YOUR OBJECTIVE> Rewrite the text of all the records below with "checkbox" swapped for "check box", keeping everything else unchanged. Omit the pictures.

* * *

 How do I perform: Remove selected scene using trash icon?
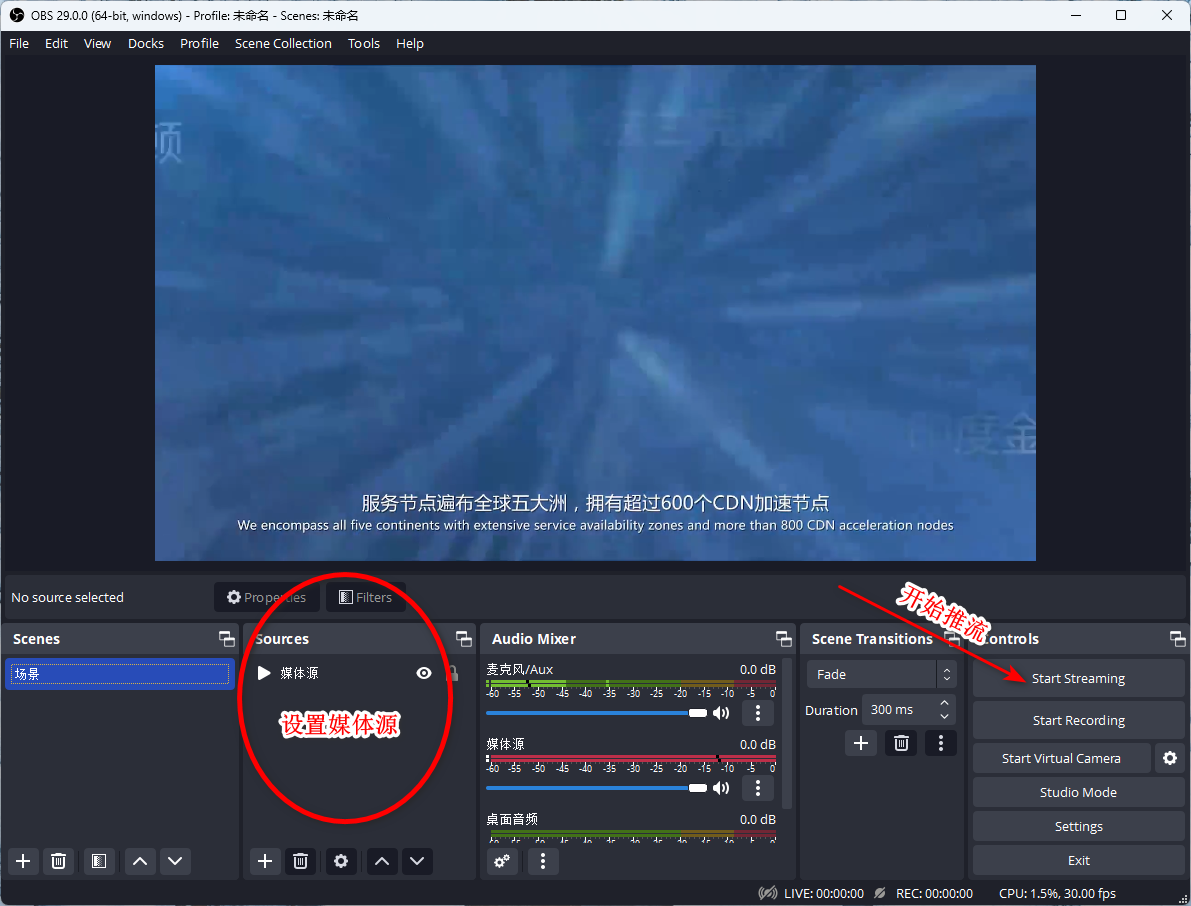pos(58,860)
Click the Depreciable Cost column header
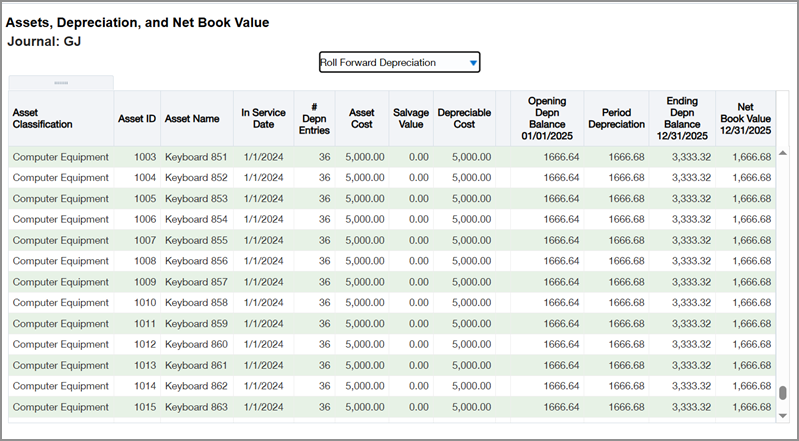 click(464, 119)
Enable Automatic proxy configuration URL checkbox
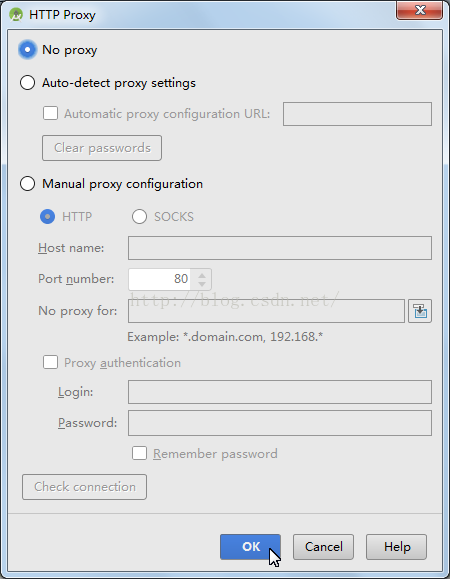450x579 pixels. click(50, 113)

* * *

WRITTEN SOLUTION>
 How do I perform: Remove selected scene using trash icon?
pos(58,860)
Click the Depreciable Cost column header
 click(464, 119)
Enable Automatic proxy configuration URL check box
450x579 pixels. click(50, 113)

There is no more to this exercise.